1. Implementation of Neural Network for classification using Keras API. 
2. Train and test model


### Step 1: Import required packages

we will need tensorflow, numpy, os and keras


In [0]:
import tensorflow as tf
import os
import numpy as np

%load_ext tensorboard.notebook

In [0]:
from tensorflow import keras
print(tf.__version__)
print(keras.__version__)

### Step 2: Download the Fashion Mnist dataset using keras

In [0]:
fashionMnist=tf.keras.datasets.fashion_mnist

In [0]:
(train_images, train_labels), (test_images, test_labels) = fashionMnist.load_data()

In [0]:
print(train_images.shape)
print(train_images.dtype)

In [0]:
class_names = ["T-shirt/top", "Trouser", "Pullover", "Dress", "Coat", "Sandal", "Shirt", "Sneaker", "Bag", "Ankle boot"]

In [0]:
## Show an image from theh dataset
import matplotlib.pyplot as plt
plt.imshow(train_images[3])
print(train_labels[3])

** Note :** Scikit-learn import the Fashion MNIST dataset as a 1-D array while Keras API load the dataset in 28X28 format.

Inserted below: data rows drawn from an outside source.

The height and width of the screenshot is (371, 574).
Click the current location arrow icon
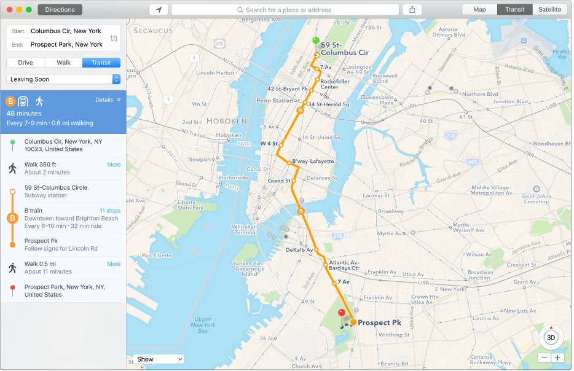click(159, 10)
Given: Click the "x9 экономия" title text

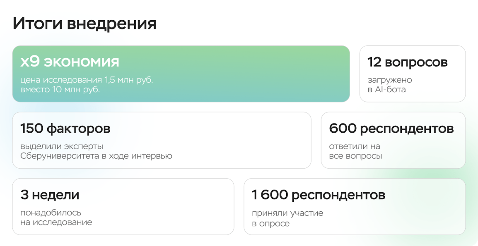Looking at the screenshot, I should pyautogui.click(x=70, y=62).
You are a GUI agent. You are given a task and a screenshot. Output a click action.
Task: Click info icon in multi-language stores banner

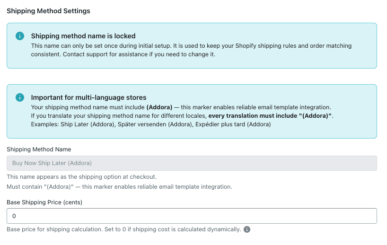tap(20, 97)
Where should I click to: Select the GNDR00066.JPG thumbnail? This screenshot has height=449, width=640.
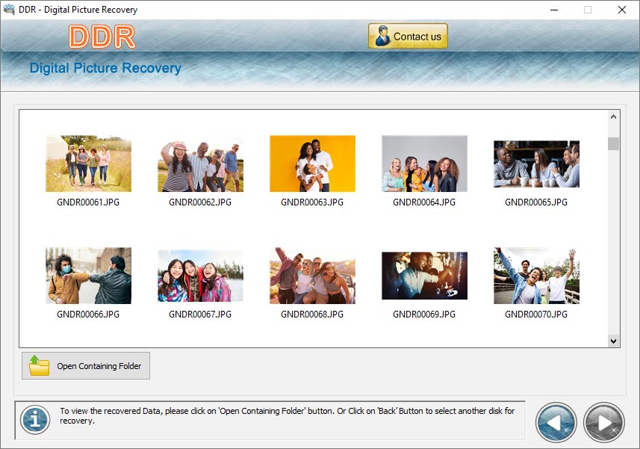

### Step 3: Normalize the dataset and split the small part of the training set into validation set


- Validation set: first 5000 samples 
- Training set: 5000 to remaining

In [0]:
## WRITE YOUR CODE HERE ## (~ 5 line of code)
## Hint: Using slicing to split the training to train and validation

valid_images = 
valid_labels = 


train_images = 
train_labels =

## Normalize the test images 
test_images = 

### END YOUR CODE HERE ###

In [0]:
print(np.shape(train_images))
print(np.shape(valid_images))
print(np.shape(test_images))

[**Expected** Output]

(55000, 28, 28)
(5000, 28, 28)
(10000, 28, 28)

### Step 4:  Design the model

In [0]:
model = tf.keras.models.Sequential([tf.keras.layers.Flatten(input_shape=[28,28]), 
                                    tf.keras.layers.Dense(128, activation=tf.nn.relu), 
                                    tf.keras.layers.Dense(10, activation=tf.nn.softmax)])

## **Notes:**
* **Sequential model.** This is the simplest kind of Keras model, for neural networks which defines a SEQUENCE of layers.

* **Flatten.** Flatten just takes that image and turns it into a 1-dimensional vector.

* Next we add a second Dense hidden layer with 128 neurons, also using the ReLU activation function.  **Dense.** Add a layer to the neural network which is followed by activation function of ReLU. The ReLU only passes the value greater than 0 and for all other values of X it passes 0.
e.g. If X>0 return X, else return 0"

* Finally, we add a Dense output layer with 10 neurons (one per class), using the softmax activation function.

* ** Softmax** The softmax takes a set of values and select the biggest one from the set of values.

## Step 5: Training the model

**"sparse_categorical_crossentropy": **   The dataset contains sparse labels and the classes are exclusive.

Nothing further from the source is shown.